In *Cymraeg/Welsh* there is:

*un deg wyth* (one ten eight)
*deunaw* (two(x)nine)
*tri ar bymtheg* *(three on fiveten)

***Rarest form of the numeral, masc. and generic. For fem., read, *tair ar bymtheg*.

Then in *English* there is:

*eighteen* (eight(+)ten)

*German*:

*achtzehn* (eight(+)ten)**

**So, like English.

*Spanish*:

*dieciocho *(ten(+)eight)

*French*:

*dix-huit* (ten (+) eight)**

**So, like Spanish, but for the hyphen.

*Breton*:

*triwec'h* (three(x)six)

Any other language variants? 17 + 1 or 19 -1 or 9 x 2, perhaps? Others?


----------



## Dymn

I think it would be neat to include all numerals from 11 to 19.

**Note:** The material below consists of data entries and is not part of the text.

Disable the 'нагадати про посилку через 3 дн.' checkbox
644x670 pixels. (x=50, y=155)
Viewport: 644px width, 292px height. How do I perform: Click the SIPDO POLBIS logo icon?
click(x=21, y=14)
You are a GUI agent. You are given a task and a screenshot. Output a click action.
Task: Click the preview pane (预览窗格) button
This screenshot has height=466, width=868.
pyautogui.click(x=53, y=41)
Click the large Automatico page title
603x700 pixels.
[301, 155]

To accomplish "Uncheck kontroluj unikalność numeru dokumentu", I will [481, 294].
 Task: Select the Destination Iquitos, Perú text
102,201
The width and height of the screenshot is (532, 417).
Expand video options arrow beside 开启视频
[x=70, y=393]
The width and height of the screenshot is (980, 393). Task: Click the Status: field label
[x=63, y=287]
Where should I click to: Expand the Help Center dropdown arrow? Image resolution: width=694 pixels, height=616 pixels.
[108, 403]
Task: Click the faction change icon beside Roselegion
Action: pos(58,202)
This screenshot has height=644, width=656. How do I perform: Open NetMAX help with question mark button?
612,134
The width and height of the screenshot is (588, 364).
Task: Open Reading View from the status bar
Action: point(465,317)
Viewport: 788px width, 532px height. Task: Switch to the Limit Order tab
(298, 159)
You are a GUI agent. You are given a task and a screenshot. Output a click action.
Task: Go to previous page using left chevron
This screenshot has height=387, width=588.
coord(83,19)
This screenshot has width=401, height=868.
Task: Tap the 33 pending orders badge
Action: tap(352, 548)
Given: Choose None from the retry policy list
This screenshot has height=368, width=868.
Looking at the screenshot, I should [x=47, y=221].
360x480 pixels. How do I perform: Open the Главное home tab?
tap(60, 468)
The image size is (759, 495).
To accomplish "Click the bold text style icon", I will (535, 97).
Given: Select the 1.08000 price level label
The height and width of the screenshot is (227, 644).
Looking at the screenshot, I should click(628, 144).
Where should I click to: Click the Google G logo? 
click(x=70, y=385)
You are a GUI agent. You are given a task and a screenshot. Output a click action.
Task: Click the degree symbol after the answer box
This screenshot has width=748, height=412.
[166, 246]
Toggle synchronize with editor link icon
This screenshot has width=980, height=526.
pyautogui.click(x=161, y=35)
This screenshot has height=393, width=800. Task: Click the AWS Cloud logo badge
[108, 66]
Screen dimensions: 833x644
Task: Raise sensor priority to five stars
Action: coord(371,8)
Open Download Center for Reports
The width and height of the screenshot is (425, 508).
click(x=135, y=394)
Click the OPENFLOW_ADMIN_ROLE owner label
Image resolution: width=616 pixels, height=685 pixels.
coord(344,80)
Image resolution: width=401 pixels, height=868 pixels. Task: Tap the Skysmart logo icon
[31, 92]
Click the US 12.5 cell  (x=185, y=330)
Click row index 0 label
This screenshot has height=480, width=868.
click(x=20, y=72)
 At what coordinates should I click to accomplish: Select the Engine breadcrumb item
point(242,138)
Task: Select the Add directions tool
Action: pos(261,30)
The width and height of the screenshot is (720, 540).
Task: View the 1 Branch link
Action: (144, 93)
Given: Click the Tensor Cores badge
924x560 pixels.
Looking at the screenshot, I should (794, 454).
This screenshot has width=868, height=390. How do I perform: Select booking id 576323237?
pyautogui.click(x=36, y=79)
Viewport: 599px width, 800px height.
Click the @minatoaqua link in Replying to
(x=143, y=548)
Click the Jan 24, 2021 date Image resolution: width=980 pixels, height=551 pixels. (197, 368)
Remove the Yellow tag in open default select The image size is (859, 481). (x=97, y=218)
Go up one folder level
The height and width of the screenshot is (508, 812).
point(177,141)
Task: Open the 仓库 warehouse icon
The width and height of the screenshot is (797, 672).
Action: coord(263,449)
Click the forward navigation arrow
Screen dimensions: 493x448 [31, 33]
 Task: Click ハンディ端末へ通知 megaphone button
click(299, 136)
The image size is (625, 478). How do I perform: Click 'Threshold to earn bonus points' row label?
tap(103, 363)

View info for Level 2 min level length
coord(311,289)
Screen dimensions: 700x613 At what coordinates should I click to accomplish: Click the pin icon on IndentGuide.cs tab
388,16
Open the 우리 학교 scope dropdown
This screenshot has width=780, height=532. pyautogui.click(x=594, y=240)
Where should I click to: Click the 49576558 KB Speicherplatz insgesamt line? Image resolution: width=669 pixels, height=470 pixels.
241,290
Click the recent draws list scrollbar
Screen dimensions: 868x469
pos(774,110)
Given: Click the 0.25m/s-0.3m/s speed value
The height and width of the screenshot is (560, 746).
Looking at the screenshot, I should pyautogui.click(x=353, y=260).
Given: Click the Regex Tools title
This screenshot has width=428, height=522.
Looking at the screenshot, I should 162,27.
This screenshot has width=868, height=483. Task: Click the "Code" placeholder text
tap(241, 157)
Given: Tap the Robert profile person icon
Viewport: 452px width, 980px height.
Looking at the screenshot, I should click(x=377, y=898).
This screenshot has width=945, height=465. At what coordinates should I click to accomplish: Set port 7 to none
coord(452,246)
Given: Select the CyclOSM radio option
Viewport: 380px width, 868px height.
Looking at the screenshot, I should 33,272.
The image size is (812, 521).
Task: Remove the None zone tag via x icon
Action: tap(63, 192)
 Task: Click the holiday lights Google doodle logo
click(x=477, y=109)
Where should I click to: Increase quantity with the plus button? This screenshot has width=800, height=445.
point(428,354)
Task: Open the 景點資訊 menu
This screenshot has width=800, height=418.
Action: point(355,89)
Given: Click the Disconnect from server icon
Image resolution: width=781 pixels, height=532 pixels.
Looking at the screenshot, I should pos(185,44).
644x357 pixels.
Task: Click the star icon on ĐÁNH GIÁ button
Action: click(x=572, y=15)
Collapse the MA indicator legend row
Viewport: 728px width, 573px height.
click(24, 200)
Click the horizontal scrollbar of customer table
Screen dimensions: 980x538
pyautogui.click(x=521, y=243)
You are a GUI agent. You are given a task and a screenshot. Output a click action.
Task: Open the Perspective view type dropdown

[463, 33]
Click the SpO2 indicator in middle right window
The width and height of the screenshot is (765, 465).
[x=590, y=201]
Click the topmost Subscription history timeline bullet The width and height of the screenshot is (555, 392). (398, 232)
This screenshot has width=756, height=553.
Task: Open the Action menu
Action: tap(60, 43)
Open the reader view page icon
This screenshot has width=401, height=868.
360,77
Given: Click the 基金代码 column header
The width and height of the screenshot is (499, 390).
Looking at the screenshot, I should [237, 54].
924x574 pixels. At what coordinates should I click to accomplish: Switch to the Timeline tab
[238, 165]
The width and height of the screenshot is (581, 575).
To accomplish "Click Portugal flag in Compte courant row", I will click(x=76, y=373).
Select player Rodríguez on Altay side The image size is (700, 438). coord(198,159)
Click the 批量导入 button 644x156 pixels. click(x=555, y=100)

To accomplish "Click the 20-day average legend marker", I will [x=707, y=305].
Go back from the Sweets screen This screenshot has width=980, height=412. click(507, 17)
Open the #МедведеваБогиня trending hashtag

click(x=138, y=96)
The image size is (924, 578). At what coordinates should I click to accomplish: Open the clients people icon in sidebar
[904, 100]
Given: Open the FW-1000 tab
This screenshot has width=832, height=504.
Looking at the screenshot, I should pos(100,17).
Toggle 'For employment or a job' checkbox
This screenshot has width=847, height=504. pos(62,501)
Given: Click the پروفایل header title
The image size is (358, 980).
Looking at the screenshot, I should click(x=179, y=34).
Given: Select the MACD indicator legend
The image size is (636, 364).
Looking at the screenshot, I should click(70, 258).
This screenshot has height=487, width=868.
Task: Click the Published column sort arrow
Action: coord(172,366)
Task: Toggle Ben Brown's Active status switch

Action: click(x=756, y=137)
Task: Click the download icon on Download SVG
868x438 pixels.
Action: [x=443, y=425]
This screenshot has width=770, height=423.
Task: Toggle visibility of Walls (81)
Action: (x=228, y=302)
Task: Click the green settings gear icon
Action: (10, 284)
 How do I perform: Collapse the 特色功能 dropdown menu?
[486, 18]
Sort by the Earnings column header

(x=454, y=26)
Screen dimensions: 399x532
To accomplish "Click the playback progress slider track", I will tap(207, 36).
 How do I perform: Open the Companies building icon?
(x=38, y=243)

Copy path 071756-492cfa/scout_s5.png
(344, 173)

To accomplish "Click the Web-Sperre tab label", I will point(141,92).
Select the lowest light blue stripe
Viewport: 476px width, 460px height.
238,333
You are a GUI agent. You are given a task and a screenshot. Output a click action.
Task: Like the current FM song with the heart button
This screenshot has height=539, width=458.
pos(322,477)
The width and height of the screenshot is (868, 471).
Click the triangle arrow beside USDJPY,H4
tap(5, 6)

Latin had 1+10 (_undecim_), 2+10 (_duodecim_), etc., except for 18 and 19 which were 20-2 (_duodeviginti_), 20-1 (_undeviginti_); or less commonly 8+10 (_octodecim_), 9+10 (_novemdecim_).

Most Romance languages use both unit+10 and then 10+unit, with 16 belonging to the former in Catalan, French, Italian (_setze, seize, sedici_), and to the latter in Portuguese, Spanish (_dezasseis, dieciséis_).


----------



## Welsh_Sion

Happy to go along with your idea, @Dymn. Surprised that hasn't been done before though ... (I'll do the Welsh 'properly' later ...)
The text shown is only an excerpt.